Dans l’attente d’une chronique ébouriffante – ah le dernier prêche du prêtre impie est déjà pris, me dit-on – mon chef m’envoie nourrir les rhinos et me voilà… décoiffé par un skeud british mais pas moins catholique. Il me dit : « C’est un beau défi avec ce combo peu connu dans notre contrée ». J’écoute toujours mon chef.
FEED THE RHINO, kesako ? Avec un nom comme ça, je pense : « Encore un groupe de metalcore, me voilà catalogué à la rédaction ? ». Bon, on sort un peu des sentiers battus en fait. A l’écoute de « The Silence » qui fait suite à « The Sorrow And The Sound », on devine la présence d’un message, je découvre un "band à part". Creusons, comme dirait René la taupe. "Timewave Zero" nous sert une structure post hardcore, des riffs qui n’auraient pas fait tâche à Seattle il y a 20 ans. Du gras, mais tout en retenue jusque dans les soli impeccables. Le frontman Lee Tobin a un look de hipster coincé mais il sait mouiller sa liquette. L’agressivité metalcore est présente dans ses refrains. Les Anglais, ils savent y faire pour nous surprendre, c’est bien connu.
Avec "Heedless", ça crie d’emblée. Toujours cette rythmique que n’aurait pas reniée les adeptes du Jardin du Son. C’est sec et lancinant. Les fines bouches pourraient arguer que c’est un chouïa lisse, mais à mon avis en live, ça doit bien ramoner les esgourdes !
Pour un album avec un si sinistre titre, on n’est pas sans voix. Des voies, on en trouve plusieurs : avec "Losing Ground", on s’enfonce dans un mélo comme une abeille s’englue dans un pot de miel. Le pot qui chatouille Maya a des relents de stoner. "68" fait dans le post-punk. Abrasif et hargneux. Une succession de morceaux OVNI, "All Work And No Play Makes Jack A Dull Boy" est aussi musicalement déroutant par son agressivité faussement bordélique que son titre est obscur. Toujours, on baigne dans une ambiance, "Yellow And Green" vous imprègne. A moins que ce ne soit l’inverse ?
Peut-être est-ce cela la touche FEED THE RHINO, un concept rageux qui nous contamine.

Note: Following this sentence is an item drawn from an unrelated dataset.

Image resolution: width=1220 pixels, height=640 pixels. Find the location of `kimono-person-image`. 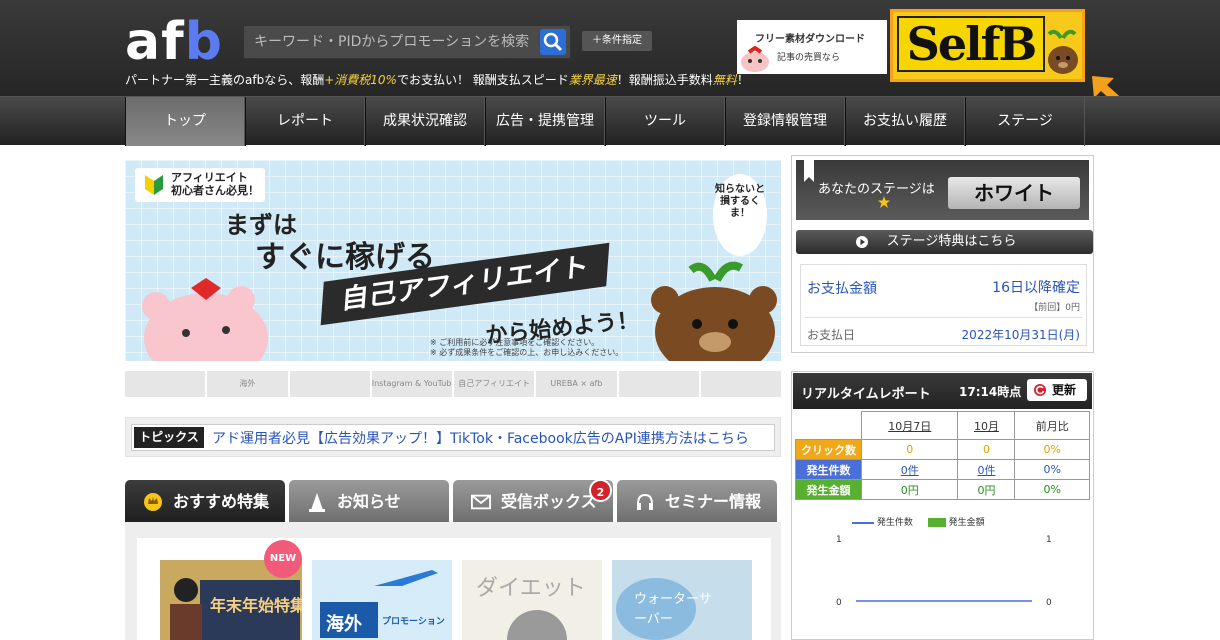

kimono-person-image is located at coordinates (186, 609).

C’est à se demander pourquoi une musique aussi conceptuelle n'est pas plus écoutée dans nos contrées, où nous aimons nous pâmer devant des sons cérébraux et recherchés. Peu importe. Loués soient les esprits libres capables de venir cueillir les notes déglinguées de morceaux tels que "Nerve Of A Sinister Killer". Pour se reposer ensuite avec de jolies mélodies core offertes par "Fences", qui me rappelle WHILE SHE SLEEPS. Pour clore l’aventure, FEED THE RHINO balance en pleine poire un magnifique brulot, il s’agit de "Featherweight".
Voilà, nous avons découvert un album atypique, aux bords rugueux. Du bon rock multifacettes. Nous pouvons éteindre notre poste et reprendre une activité normale.